We headed back to his apartment, where I sat on the couch reading while he nervously did things around the apartment. Finally, he sat down on the opposite couch and exhaled loudly. He started a conversation, but I interrupted, “Wait – I just have a few paragraphs left and I will finish this book!”

“Well!” he said and headed out of the room again (not in a huff, but I can imagine the nervousness). He returned with his Bible. When he saw me close my book, he began reading. I named the reference. He turned to another page. I named that reference. We began to play a little game and I got them all right – including obscure passages in Numbers and Leviticus. I do memorize Scripture, but I assure you that I’m not that good! God’s hand was on our evening.

Then Aaron began reading a passage about a king and wine and things I did not recognize. I was stumped.

He worked his way across the room and was on his knees before me, finally having reached verse 10 of Proverbs 31 (you’ll have to check out the passage). He proceeded to read the verses about the virtuous woman, and began telling me all the ways that I was this woman, and that he had never met another like me.

I, in my insecurity, blocked him out, telling myself I should be the one saying nice things to him, etc. My thoughts were interrupted by Aaron’s words, “That is why I’m asking you, ‘Will you marry me?’”

I was stunned—totally unprepared. The thought had never crossed my mind that he would ask me anytime soon.

What did I do? I retreated to my thoughts once again. And then I said, “May I ask you a question?”

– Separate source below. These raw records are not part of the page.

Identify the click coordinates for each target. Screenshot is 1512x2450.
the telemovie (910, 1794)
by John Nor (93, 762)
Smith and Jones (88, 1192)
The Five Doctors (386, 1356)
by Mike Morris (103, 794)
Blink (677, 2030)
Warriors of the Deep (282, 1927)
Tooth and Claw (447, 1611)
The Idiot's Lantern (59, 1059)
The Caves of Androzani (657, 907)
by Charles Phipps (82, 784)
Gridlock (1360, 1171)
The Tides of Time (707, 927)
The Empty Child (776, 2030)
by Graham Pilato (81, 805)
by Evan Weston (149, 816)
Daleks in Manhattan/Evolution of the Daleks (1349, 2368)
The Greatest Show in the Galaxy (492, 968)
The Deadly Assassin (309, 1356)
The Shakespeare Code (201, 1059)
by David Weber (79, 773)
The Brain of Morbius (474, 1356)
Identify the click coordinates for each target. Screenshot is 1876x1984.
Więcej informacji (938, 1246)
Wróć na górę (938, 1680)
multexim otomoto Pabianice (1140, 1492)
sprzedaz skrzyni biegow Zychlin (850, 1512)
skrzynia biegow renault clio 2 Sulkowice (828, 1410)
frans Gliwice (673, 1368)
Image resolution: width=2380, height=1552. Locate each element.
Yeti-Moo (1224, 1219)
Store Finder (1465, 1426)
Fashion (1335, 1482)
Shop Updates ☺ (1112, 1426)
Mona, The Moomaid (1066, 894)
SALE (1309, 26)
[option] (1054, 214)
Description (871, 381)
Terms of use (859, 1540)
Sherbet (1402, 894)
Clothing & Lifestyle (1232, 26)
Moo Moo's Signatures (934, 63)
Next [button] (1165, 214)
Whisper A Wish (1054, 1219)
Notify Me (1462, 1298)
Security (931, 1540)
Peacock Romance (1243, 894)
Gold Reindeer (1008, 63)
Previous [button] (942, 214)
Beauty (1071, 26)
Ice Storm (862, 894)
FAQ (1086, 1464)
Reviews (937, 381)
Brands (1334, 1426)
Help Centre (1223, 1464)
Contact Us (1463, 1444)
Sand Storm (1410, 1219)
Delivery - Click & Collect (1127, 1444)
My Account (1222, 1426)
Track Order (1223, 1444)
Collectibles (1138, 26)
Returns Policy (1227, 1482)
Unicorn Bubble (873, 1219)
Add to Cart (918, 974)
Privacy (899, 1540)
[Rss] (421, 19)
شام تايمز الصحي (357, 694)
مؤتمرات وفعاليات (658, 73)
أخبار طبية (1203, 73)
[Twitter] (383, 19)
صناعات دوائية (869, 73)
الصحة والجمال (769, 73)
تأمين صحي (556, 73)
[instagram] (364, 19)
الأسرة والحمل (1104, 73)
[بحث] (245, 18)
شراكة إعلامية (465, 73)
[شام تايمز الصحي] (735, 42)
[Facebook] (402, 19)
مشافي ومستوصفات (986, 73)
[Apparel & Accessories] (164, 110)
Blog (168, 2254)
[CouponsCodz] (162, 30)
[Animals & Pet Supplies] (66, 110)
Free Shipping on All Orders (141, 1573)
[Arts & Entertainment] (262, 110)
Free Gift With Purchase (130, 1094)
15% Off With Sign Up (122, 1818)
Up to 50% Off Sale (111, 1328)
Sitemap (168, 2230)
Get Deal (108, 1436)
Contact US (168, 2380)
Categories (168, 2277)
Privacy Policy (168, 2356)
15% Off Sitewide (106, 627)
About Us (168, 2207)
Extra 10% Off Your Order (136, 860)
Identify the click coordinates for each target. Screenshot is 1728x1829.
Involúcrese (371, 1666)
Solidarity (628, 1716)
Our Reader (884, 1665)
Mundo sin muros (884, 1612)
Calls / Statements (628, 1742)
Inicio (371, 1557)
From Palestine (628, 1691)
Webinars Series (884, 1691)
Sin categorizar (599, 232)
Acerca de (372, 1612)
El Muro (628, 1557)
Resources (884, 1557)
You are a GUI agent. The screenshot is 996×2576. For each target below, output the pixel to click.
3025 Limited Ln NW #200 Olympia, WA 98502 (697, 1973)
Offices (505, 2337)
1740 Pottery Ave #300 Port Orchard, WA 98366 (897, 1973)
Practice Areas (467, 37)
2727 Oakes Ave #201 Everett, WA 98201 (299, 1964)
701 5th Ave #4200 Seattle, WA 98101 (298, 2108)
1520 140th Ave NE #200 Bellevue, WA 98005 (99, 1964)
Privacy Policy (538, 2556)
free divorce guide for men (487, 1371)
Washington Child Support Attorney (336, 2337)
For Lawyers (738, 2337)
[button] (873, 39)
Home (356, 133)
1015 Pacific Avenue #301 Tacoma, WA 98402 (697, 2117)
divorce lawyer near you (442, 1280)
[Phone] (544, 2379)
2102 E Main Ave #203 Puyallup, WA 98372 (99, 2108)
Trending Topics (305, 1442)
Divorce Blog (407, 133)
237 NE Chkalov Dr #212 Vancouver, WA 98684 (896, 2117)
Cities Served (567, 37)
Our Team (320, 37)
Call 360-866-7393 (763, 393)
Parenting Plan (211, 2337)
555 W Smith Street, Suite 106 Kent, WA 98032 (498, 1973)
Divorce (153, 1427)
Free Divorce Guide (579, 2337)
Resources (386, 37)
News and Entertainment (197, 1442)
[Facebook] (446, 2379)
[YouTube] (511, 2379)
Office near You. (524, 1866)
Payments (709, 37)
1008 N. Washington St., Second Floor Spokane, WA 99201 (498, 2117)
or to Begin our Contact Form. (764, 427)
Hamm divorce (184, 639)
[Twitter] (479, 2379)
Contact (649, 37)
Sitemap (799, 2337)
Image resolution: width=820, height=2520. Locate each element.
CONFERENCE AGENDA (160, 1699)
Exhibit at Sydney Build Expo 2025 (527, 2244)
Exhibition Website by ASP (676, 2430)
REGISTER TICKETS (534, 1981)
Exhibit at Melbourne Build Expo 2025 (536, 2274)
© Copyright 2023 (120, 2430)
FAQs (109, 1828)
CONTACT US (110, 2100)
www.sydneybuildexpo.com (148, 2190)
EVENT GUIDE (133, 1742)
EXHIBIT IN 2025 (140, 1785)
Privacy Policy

Yes, this analytical girl had the fleeting, silly idea of asking this man his thoughts on whether there was one person intended for me or whether I had free will in the matter. When I heard his shaky “yes…” and looked into his nervous face, I realized that this was probably not the time.

I got on my knees too and gave him a hug, calling out to God inwardly, “What do I do?” My heart wanted to say yes, but what about my impossible prayer request?

And then it hit me.

Before supper, Aaron had prayed, “Lord, be with us tonight in all that we do. Be at the center of everything. Guide us in any decisions we make. We want to glorify You with our whole lives.”

At the time, I had thought, “Wow – chicken or shrimp? He is sure being intense!” But now I knew!

I had been praying that I would know the man I was to marry by the way he would propose to me. So I would know we would have a Christ-centered marriage, I wanted him to pray with me about the decision before proposing—without ruining the surprise!

And that is exactly what Aaron Ziebarth had done.

So I put on that ring, Aaron asked if that meant “yes,” and the rest is history.

The Lord doesn't do this for everyone. He doesn’t need to. But for this wounded daughter of His, He knew the hairs on my head and the fears in my heart. So He did the impossible for me.

And, 18 good years later, I’m still so glad He did. 


Aaron and me in Michigan the summer we started dating.